▶ **Document**
***

You start the game as Cole Black, who must have decided to be as close as possible to being Liam Neeson so that nobody makes fun of his name. Black attempts to save a hostage where everything seems to be going according to plan, and suddenly, sideways as he reaches the girl he’s trying to save. He then wakes up trying to make sense of the situation and wanders into an abandoned asylum. With only the instructions of a mysterious Mr. Red to guide him, he tries to piece together fragmented memories to complete his treatment.
Production (3.5 / 5)
I’m afraid I can’t really say anything remarkable about Get Even’s visuals on the PS4. Its aesthetics try to make itself look as realistic as possible, while it does tick that checkbox pretty well, it’s hard to remember anything that distinct about the game’s look. This is okay for places like office spaces and abandoned warehouses, but it really weakened the atmosphere for the suspense sections as everything started feeling familiar to a point that surprises were obvious. Slightly different doors were scarier than actual threats.
The audio did a lot of work in terms of setting up the tone of every scene you go through, music was just at the right levels and voice lines sounded rather convincing and may help you invest better into the story, except for the game’s main characters who you hear the entire game.
Sadly, one of the game’s weaknesses was the consistency of its frame rate whenever it attempted to do its interesting polygon shattering effects. While it was okay for set piece sections, this turned out to cause issues during combat segments every now and then.
Mechanics (1.5 / 5)
Get Even is generally a mixture of three types of gameplay. Namely tactical stealth, puzzle solving and item finding. The Farm 51 tries to make these three types of gameplay blend by never having to leave your character while doing any of these games. Obviously, since the game is already settled in its FPS format, the other two types of gameplay were going to have to take the back seat most of the time. Unfortunately, whenever the other two had their turn on the spotlight it was either simply an uninspired time sink or really just too scarce to consider significant.

***

▶ **Stored records**
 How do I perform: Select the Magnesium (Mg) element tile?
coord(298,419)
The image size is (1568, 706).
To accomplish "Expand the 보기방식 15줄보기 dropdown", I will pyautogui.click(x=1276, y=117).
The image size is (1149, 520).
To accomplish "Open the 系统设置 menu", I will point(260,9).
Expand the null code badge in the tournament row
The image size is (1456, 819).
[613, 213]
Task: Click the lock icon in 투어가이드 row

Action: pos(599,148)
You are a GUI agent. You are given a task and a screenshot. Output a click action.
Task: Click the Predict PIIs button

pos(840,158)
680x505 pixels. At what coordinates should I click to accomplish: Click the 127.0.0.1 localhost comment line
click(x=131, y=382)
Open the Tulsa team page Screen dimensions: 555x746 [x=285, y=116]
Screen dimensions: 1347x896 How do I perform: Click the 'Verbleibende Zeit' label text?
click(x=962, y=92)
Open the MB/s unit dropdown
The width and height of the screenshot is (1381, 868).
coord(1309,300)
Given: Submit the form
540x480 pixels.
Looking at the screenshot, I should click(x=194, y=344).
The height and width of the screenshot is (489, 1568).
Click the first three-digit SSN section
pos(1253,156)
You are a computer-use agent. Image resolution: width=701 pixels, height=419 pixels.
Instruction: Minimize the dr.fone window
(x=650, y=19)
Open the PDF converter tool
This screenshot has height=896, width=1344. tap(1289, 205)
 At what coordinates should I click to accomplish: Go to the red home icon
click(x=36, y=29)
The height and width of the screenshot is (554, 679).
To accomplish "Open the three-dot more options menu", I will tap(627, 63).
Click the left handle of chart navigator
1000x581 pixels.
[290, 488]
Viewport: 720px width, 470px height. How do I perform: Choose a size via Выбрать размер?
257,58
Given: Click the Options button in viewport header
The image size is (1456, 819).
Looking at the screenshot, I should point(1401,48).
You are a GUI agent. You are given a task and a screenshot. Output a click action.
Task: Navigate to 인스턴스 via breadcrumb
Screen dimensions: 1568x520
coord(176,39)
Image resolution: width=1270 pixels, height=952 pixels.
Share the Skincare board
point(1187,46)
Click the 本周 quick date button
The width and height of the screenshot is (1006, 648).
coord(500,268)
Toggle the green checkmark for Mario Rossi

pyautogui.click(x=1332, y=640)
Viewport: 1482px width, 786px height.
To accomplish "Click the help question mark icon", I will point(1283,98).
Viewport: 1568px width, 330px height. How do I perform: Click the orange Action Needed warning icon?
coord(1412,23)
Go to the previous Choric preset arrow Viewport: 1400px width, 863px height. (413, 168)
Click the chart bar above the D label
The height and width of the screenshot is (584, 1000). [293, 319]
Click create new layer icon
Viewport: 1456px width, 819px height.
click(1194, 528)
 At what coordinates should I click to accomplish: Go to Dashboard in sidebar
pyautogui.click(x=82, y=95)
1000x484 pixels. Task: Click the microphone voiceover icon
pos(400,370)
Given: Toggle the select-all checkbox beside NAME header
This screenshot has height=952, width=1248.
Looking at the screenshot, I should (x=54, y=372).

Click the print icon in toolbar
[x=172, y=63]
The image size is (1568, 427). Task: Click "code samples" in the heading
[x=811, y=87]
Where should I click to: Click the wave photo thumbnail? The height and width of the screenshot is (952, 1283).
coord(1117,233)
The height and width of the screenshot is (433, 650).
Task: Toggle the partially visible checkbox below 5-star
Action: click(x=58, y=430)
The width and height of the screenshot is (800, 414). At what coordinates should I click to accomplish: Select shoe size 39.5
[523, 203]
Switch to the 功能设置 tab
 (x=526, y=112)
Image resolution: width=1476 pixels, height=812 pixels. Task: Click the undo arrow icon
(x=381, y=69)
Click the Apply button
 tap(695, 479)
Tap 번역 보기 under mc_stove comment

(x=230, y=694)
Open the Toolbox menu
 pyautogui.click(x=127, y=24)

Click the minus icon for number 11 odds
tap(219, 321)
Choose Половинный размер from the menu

***

▶ **Written tasks**
1/ According to the Get Even review, what three types of gameplay does the game combine?
2/ Please extend the Get Even review, continuing on from its final sentence.
None of the entries are needed here.

▶ **Responses to the tasks**
1/ Tactical stealth, puzzle solving and item finding.

2/
During the entire run with Cole Black you are equipped with the world’s most useful tool, a smartphone. With built in functions like a thermal camera, a flashlight that doubles as a UV light, a GPS radar, and more. Understandably you can only use one of these functions at a time, so you can either see what’s in front of you or know if something’s waiting around the corner. Since you never have to worry about anything like battery, it never really becomes a real limitation. You are also equipped with a silenced pistol but you can pick up any weapon you find later. However considering that only your pistol works with the strange feature weapon of the game, the Corner Gun, and everyone can kill you as soon as you hop out of cover, the weapon of choice becomes obvious.
However, your buddy Red would scold you whenever you kill someone so using it seems pointless. As much as you’d like to play the recommended method, stealth, there’s really not much that lets you do that. The GPS map isn’t accurate, there’s no real way to traverse the area better than what a normal walking man can, or actually conceal yourself in these stages. For a man who’s supposed to be a badass ex-military guy, he really runs thin on reasons to consider him such. Having no way to actually take control of the situation, the best method to get around it was to simply rinse, memorize, and repeat.
What’s most annoying about these parts is how the game is based on checkpoints, meaning if you alerted the soldiers and just manage to run to the next checkpoint, all the guards disappear and nobody seems to remember seeing you. While this frustrated me at first, you can guess what I ended up doing for the rest of the game.
Puzzle solving parts were, while welcome, came too rarely and didn’t really take advantage of the game’s mixed presentation at all, they ended up more as intricate ways to unlock the next door than really adding anything to the game’s narrative. But at the very least they were a lot more enjoyable than the investigation part of Get Even.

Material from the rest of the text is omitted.